Материалы этого рода газета публиковала с умыслом, вызывающе и целенаправленно. Их намеренная лирическая интимность, подчас принимавшая надрывные, «исповедальные» формы, по мнению делавших газету людей и в первую очередь ее главного редактора, должна была продемонстрировать (в новых советских условиях относительного спокойствия) естественную близость частного мира частного человека — миру обступавшей его новаторской социальности. Предполагалось, что две эти сферы ни в коей мере не враждебны, и материнское, интимное, домашнее снизу доверху прогревает своими лучами оберегающий эту интимность государственный распорядок. Общее, государственное неизбежно вторгается в жилище частного человека (не имея ясно очерченных границ, область приватного обрисовывалась, однако, вполне отчетливо) и при этом само принимает антропоморфные очертания, избавляясь от своей неуступчивой одномерности: примерно такова была концепция, боязливо, но довольно настойчиво проводившаяся на страницах «Известий» [50].
В политическом отношении эта концепция тяготела к некоему варианту корпоративного или общенародного социума, зафиксированного в конституции, к составлению которой редактор газеты основательно приложил руку.

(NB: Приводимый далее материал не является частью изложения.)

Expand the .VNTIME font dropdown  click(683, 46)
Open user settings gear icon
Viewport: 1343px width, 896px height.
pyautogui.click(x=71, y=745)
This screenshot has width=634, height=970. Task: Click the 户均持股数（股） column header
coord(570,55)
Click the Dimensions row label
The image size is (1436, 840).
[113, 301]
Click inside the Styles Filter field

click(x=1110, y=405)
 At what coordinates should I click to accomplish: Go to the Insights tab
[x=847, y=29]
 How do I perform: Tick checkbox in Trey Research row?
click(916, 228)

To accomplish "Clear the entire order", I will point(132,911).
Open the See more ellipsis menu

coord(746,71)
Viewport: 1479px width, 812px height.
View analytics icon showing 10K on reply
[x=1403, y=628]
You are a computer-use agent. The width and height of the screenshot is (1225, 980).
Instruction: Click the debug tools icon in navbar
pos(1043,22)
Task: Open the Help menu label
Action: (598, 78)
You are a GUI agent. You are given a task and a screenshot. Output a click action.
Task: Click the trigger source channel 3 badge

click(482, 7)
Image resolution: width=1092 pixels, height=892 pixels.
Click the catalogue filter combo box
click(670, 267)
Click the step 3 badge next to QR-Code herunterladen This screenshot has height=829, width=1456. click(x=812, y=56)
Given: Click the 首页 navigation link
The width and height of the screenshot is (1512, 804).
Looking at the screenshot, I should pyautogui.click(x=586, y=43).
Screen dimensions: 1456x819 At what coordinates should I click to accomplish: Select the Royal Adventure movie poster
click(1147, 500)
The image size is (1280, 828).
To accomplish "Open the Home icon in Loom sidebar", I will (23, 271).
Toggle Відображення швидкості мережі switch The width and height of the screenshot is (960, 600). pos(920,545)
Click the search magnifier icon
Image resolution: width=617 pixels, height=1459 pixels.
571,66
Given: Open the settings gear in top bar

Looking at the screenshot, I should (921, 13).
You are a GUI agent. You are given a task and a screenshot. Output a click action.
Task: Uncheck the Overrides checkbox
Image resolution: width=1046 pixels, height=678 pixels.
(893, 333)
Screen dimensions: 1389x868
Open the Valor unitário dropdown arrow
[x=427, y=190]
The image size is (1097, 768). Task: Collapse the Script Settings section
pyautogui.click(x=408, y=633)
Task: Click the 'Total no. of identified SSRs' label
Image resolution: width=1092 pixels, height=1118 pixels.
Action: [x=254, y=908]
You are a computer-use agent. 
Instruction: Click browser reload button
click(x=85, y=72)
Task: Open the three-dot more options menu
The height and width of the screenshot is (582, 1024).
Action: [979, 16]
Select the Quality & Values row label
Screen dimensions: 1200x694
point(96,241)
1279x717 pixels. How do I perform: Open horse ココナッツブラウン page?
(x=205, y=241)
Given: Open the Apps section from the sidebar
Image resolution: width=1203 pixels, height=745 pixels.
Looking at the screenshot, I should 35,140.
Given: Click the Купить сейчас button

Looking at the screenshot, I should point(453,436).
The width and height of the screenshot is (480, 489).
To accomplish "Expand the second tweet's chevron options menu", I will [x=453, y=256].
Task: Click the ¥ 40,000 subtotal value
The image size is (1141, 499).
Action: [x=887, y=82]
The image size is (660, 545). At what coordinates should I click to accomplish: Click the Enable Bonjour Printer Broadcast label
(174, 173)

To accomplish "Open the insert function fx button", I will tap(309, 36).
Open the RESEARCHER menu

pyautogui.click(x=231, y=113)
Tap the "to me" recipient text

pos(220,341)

Представляется чрезвычайно показательным факт публикации в «Известиях» (в номере от 28 июля 1934 года) сравнительно спокойной рецензии — что означало на деле опасную апологию — на книгу французского социолога Пьера Люсиуса «Революция XX века»: в сочинении этом была развернута критика итальянского и германского режимов и доказывались преимущества корпоративной системы с лицом человека. «Бухаринская альтернатива» не исчерпывалась непоследовательными размышлениями на эту скользкую тему. Лидер правого уклона говорил на суде, в общем потоке клеветы на себя, что политически он был устремлен к цезаризму, фашизму, но в его словах содержался верный, не предусмотренный им самим смысл. Если отрешиться от эмоциональной семантики, окутывающей стандартизованные представления о фашизме, то следует признать, что эта политико-экономическая и административная система была довольно близка робко защищавшемуся правым уклоном нэпу — авторитарному укладу с некоторыми элементами свободы человека от государства, прежде всего свободы хозяйственной, которой лишены люди, принужденные жить в системах с тотальным охватом действительности.